TASK TO CARRY OUT>
Copy out each line of the data that includes the string "header".

RECORDS>
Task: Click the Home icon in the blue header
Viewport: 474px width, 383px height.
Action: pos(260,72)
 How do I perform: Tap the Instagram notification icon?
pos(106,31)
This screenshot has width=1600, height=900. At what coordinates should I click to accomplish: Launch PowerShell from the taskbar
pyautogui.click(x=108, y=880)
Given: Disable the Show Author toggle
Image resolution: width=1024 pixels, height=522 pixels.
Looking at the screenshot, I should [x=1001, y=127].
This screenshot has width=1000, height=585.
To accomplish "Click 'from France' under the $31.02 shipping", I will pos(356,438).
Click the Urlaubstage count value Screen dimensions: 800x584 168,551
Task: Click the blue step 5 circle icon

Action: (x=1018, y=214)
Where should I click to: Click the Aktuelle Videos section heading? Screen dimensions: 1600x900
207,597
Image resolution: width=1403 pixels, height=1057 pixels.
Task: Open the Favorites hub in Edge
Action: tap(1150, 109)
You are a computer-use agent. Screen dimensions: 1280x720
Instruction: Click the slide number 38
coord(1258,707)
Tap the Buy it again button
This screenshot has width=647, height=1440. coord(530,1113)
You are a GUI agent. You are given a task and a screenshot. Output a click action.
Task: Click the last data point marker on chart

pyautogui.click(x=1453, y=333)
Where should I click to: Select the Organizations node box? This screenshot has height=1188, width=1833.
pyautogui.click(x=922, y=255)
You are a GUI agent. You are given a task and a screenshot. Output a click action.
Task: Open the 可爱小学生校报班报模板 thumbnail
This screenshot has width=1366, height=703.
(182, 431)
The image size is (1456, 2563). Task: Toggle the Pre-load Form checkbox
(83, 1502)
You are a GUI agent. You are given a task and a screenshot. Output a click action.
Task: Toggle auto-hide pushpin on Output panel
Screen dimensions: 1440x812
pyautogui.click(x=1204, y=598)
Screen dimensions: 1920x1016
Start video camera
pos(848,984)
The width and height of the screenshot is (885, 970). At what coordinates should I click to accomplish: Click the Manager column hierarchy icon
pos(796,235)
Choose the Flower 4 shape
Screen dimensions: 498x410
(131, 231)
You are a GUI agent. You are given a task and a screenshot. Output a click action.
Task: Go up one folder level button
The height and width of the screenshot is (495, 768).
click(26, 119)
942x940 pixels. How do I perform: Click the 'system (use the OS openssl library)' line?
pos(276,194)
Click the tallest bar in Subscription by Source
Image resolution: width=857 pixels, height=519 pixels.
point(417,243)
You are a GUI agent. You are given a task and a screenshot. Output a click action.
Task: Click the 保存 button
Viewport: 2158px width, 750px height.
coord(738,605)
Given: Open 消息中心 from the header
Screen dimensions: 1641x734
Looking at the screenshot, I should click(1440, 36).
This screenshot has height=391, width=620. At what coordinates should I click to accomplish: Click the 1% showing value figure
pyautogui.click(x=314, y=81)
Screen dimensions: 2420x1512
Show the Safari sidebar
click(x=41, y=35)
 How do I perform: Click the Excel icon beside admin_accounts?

ANSWER TO THE EXERCISE>
Task: Click the Home icon in the blue header
Given: Open 消息中心 from the header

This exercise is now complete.